[Begin]

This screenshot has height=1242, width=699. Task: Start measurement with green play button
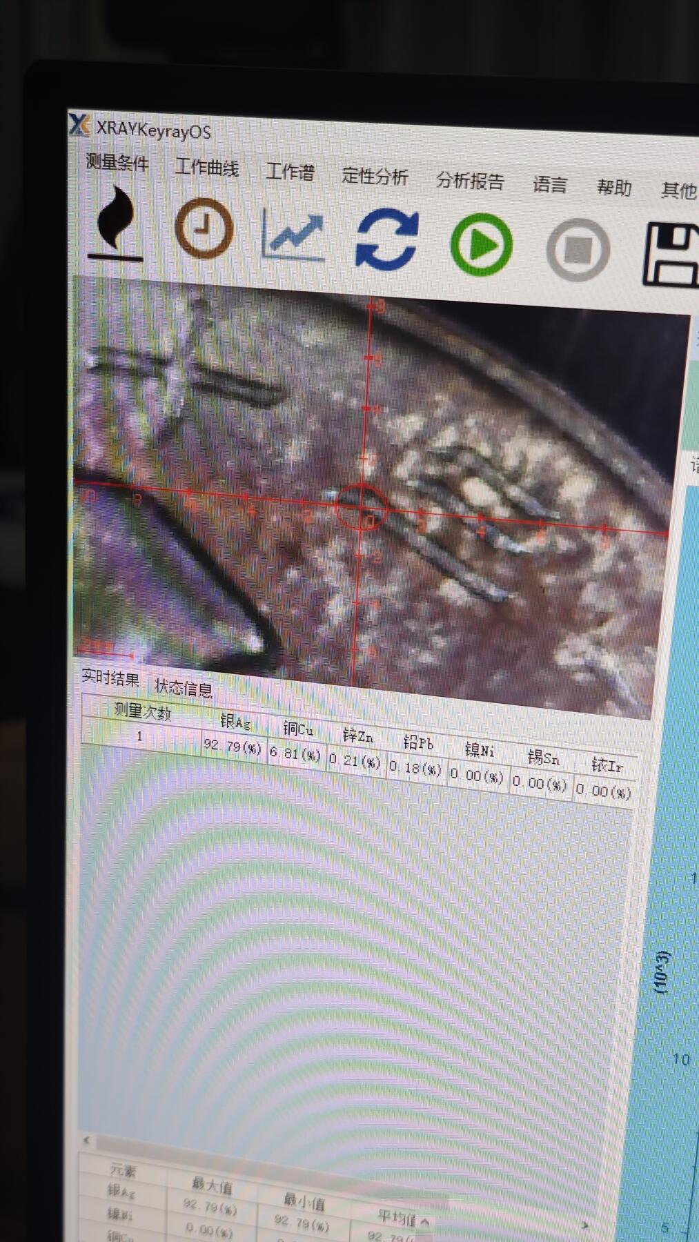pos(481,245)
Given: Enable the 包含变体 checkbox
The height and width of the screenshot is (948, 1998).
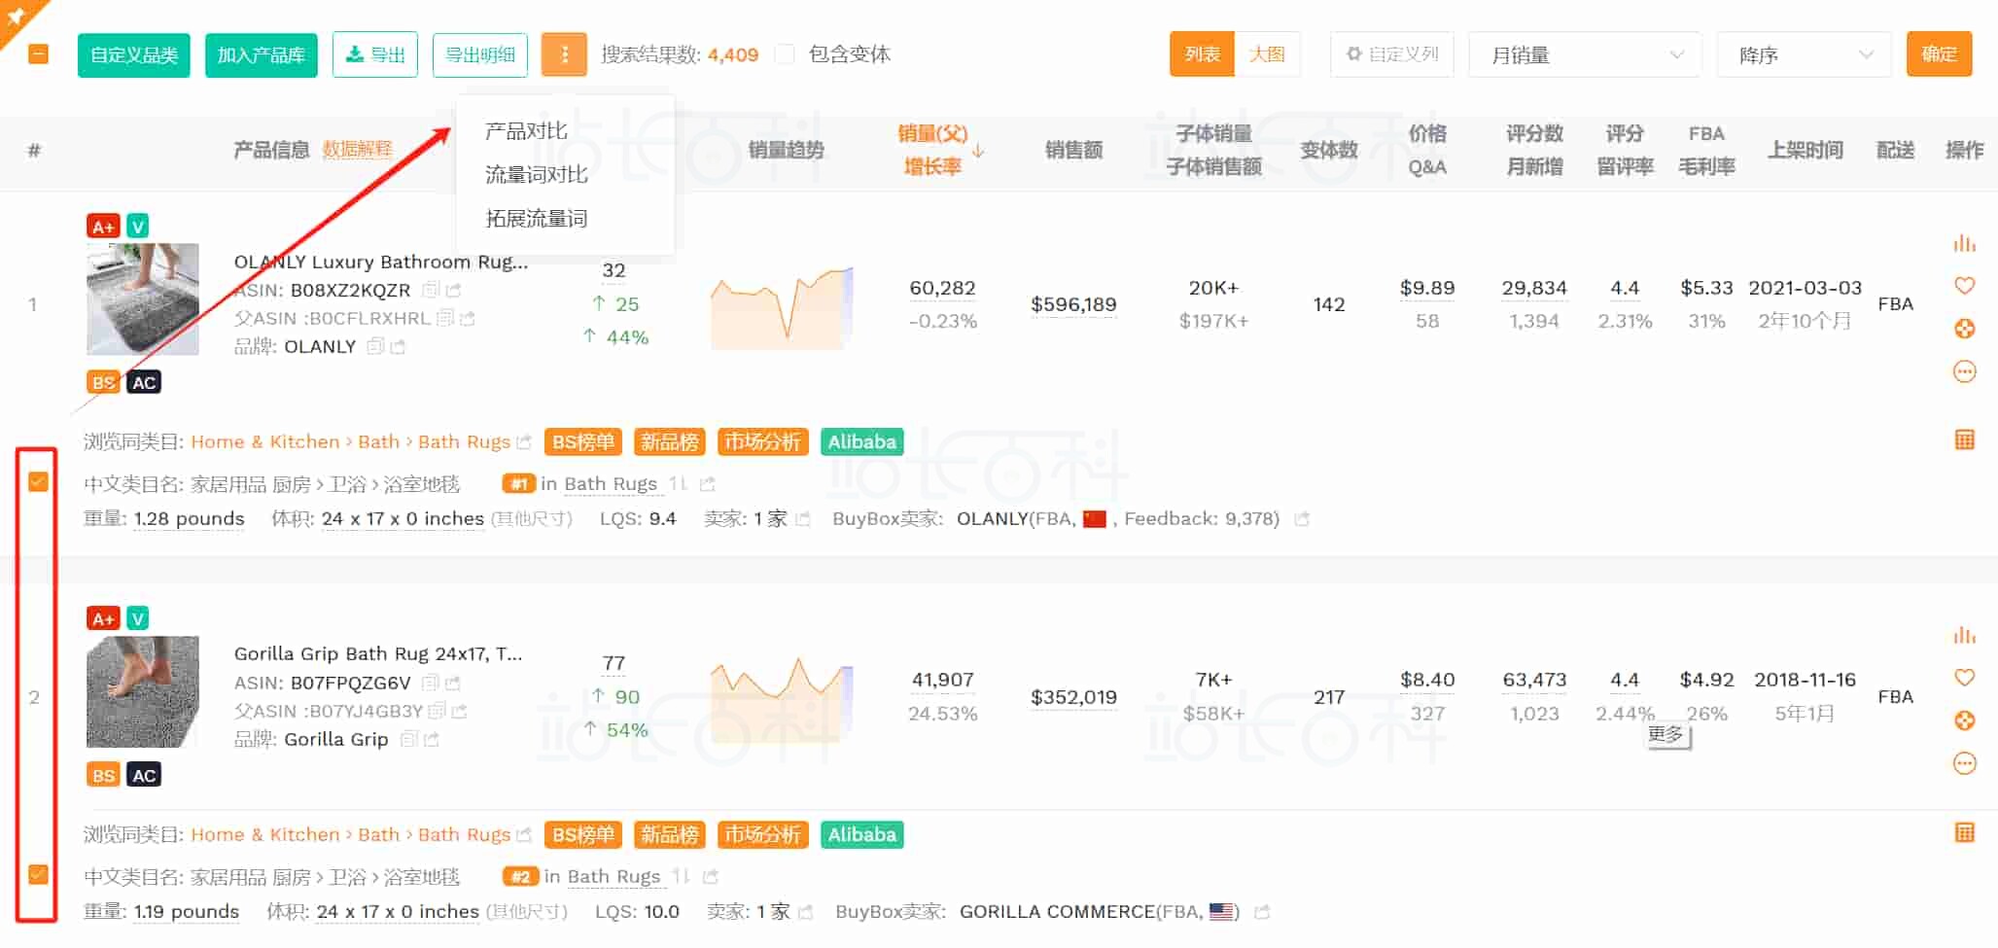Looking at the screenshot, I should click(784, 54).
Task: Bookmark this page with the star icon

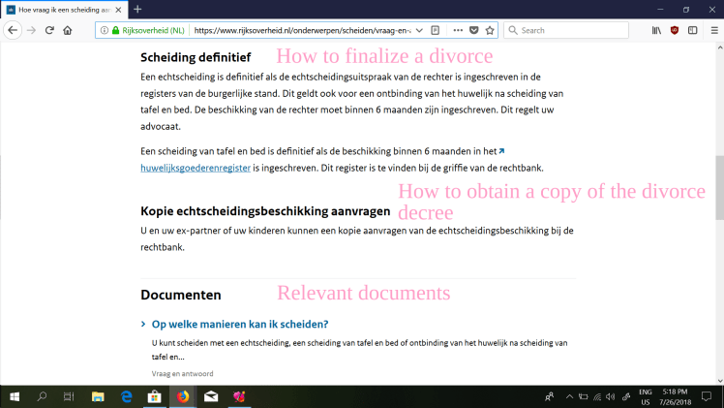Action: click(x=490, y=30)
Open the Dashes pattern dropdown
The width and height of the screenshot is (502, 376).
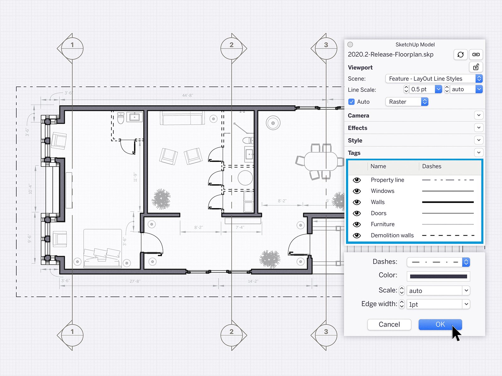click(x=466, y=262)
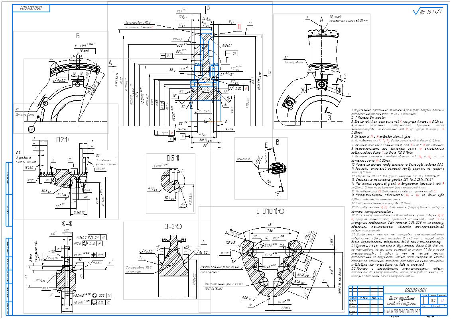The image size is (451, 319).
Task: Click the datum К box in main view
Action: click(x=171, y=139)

[End]

Reproduce exactly the lines running from the line containing "Given: Enable the 包含变体 checkbox" through the end of the lines, both included, and leave the pictures out of your answer.

Given: Enable the 包含变体 checkbox
The height and width of the screenshot is (948, 1998).
Looking at the screenshot, I should click(784, 54).
Task: Bookmark this page with the star icon

Action: click(x=490, y=30)
Open the Dashes pattern dropdown
The width and height of the screenshot is (502, 376).
click(x=466, y=262)
The image size is (451, 319).
Task: Click the datum К box in main view
Action: click(x=171, y=139)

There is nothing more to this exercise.